### WHAT IS EXPECTED
Among the entries, which lines carry the string "this"? Copy each of them.

********************

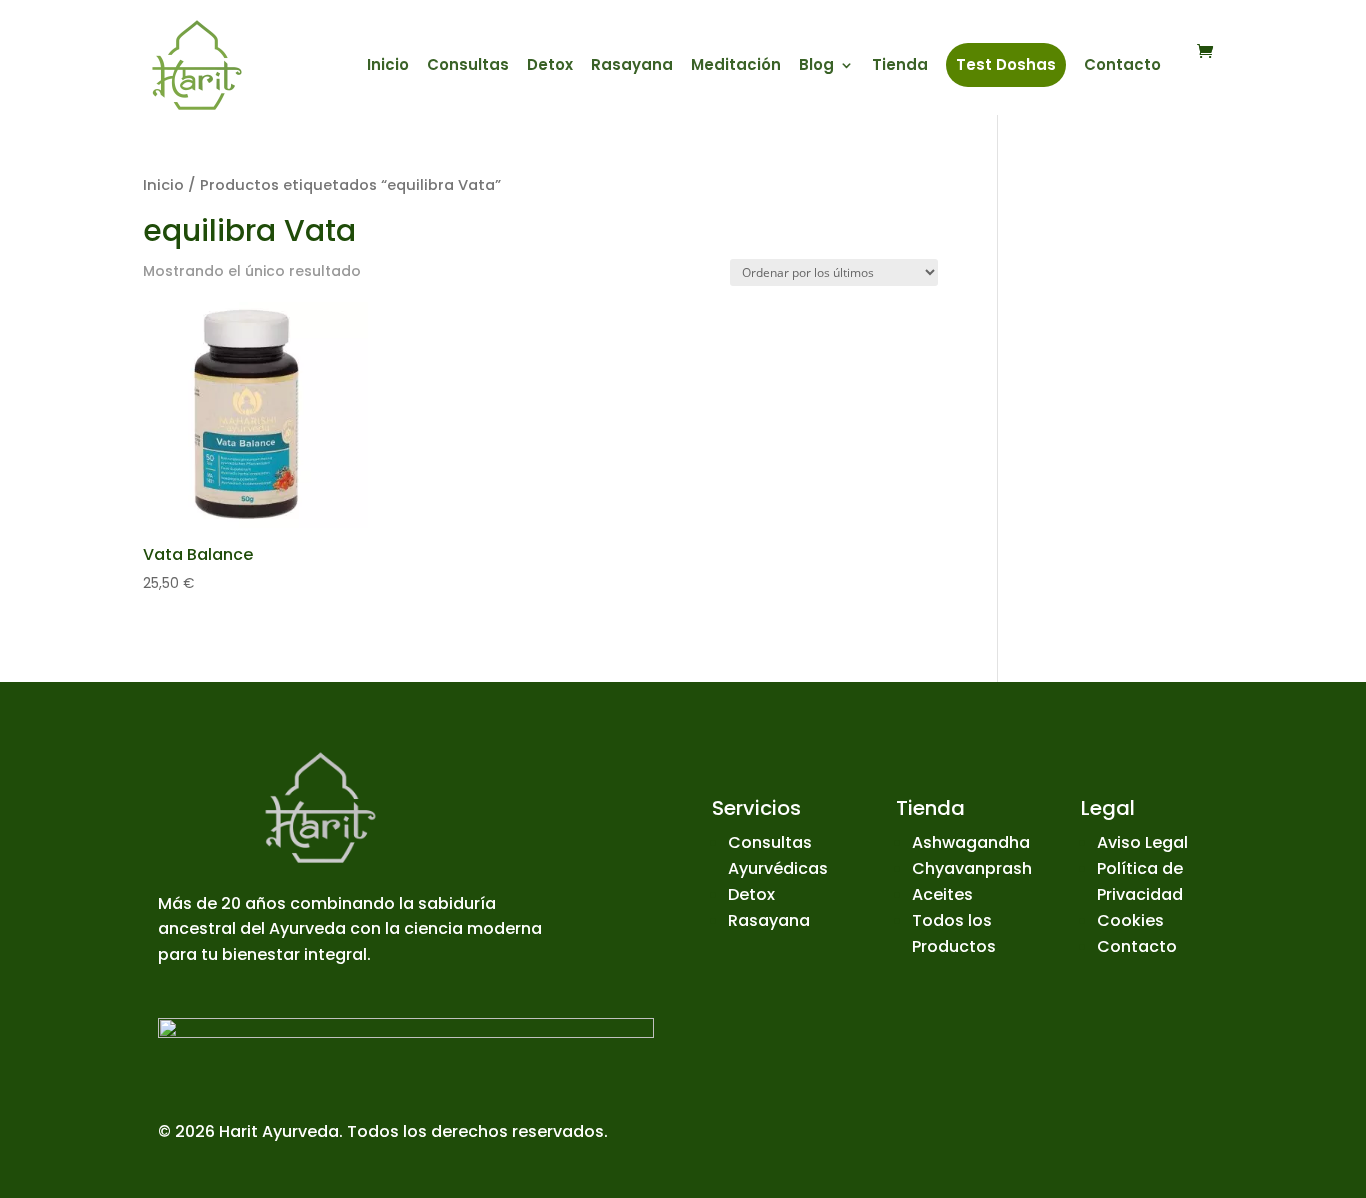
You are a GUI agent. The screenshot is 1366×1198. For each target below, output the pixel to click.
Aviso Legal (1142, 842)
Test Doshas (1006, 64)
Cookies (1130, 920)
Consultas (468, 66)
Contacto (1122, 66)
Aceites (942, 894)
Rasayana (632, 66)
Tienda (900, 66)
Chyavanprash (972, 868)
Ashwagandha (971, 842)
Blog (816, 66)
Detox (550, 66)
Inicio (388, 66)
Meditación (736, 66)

********************

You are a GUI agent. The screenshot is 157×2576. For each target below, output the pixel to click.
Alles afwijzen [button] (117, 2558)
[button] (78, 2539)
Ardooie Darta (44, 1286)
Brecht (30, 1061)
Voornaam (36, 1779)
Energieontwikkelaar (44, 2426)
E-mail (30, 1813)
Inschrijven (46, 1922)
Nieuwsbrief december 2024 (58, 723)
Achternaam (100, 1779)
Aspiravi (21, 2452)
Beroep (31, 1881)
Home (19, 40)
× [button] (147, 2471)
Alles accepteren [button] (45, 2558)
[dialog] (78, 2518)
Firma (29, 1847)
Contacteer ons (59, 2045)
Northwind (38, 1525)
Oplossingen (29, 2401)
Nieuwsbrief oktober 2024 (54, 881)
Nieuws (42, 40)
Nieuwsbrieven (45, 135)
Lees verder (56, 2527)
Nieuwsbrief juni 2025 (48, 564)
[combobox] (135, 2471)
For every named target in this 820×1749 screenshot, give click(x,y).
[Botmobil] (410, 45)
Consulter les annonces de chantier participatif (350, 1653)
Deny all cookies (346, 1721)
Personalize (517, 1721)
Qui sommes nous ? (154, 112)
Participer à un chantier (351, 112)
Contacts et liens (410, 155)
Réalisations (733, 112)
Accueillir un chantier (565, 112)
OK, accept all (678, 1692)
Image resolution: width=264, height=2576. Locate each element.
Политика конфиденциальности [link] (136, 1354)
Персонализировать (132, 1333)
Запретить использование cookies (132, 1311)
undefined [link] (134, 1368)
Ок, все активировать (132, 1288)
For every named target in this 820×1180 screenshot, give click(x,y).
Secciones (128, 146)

********************

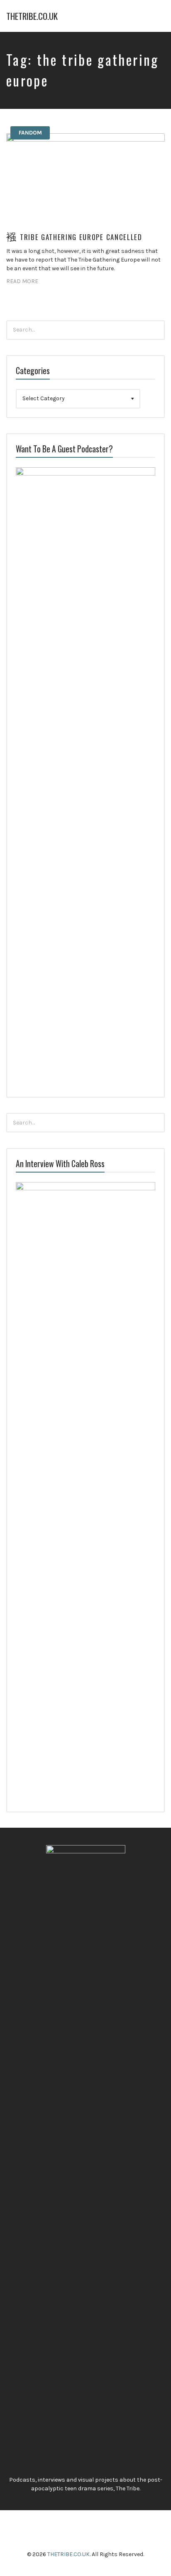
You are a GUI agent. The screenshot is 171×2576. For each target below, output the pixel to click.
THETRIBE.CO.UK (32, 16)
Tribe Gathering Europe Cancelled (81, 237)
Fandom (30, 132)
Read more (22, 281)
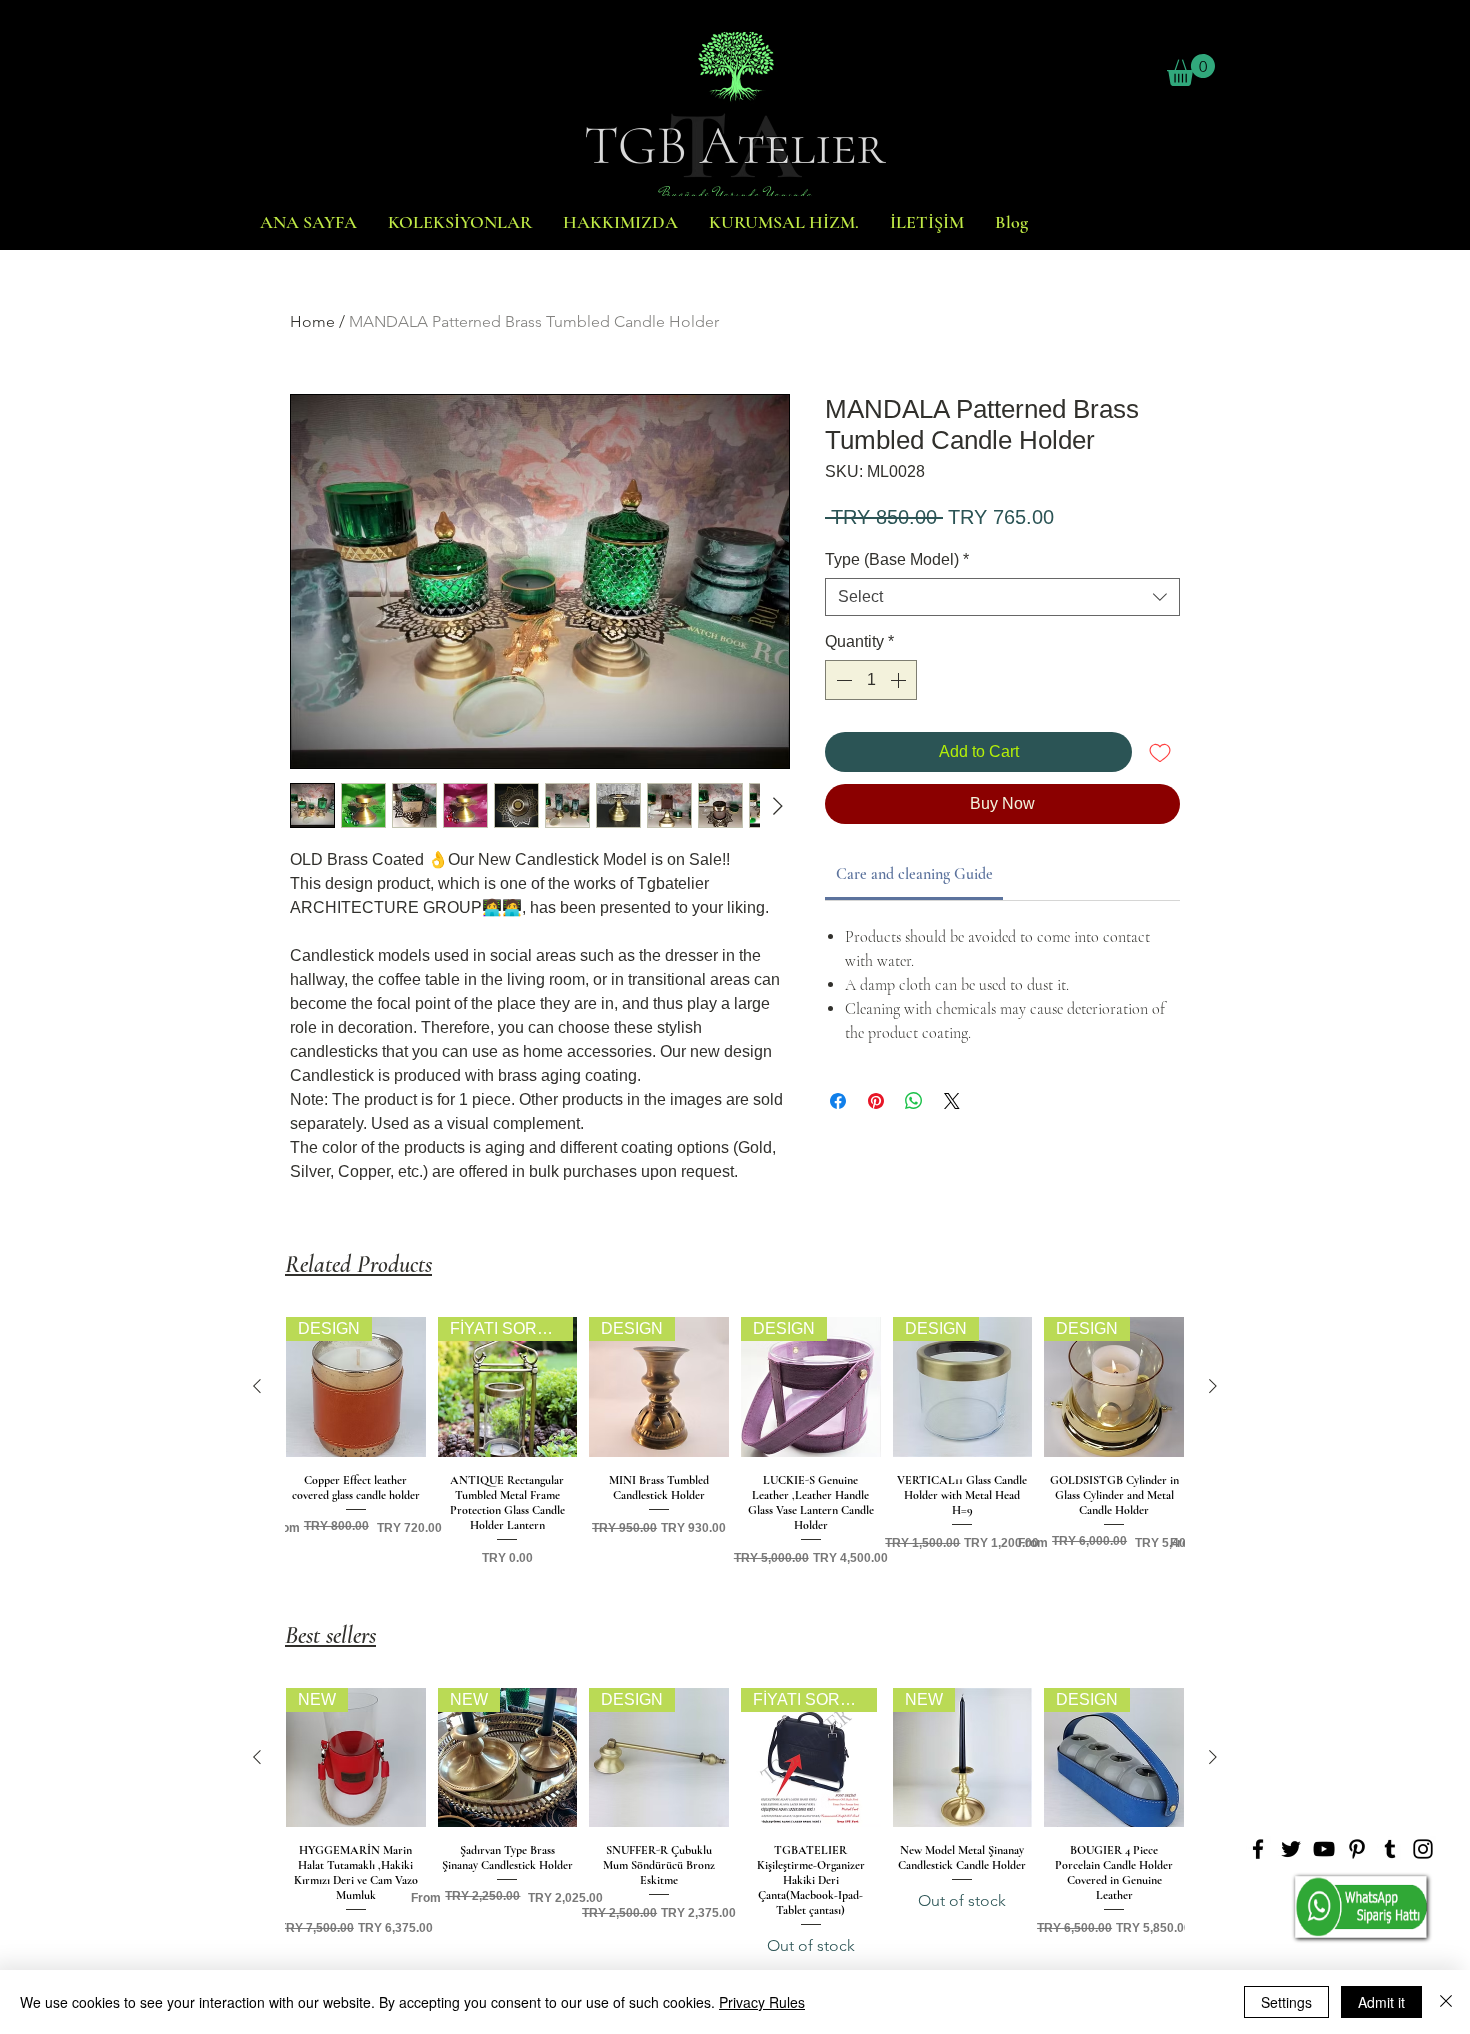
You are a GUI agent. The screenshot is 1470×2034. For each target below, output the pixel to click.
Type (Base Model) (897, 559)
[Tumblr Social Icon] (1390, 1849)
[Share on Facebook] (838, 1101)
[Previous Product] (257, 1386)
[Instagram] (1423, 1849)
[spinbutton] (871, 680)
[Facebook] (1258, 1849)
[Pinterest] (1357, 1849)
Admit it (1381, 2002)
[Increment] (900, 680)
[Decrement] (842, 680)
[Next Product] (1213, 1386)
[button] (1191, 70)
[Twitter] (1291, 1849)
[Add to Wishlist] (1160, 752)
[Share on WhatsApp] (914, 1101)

********************

### REPLY TO THE EXERCISE
For every named target in this 820×1749 screenshot, give click(x,y).
For every named target in this 820×1180 screenshot, give click(x,y).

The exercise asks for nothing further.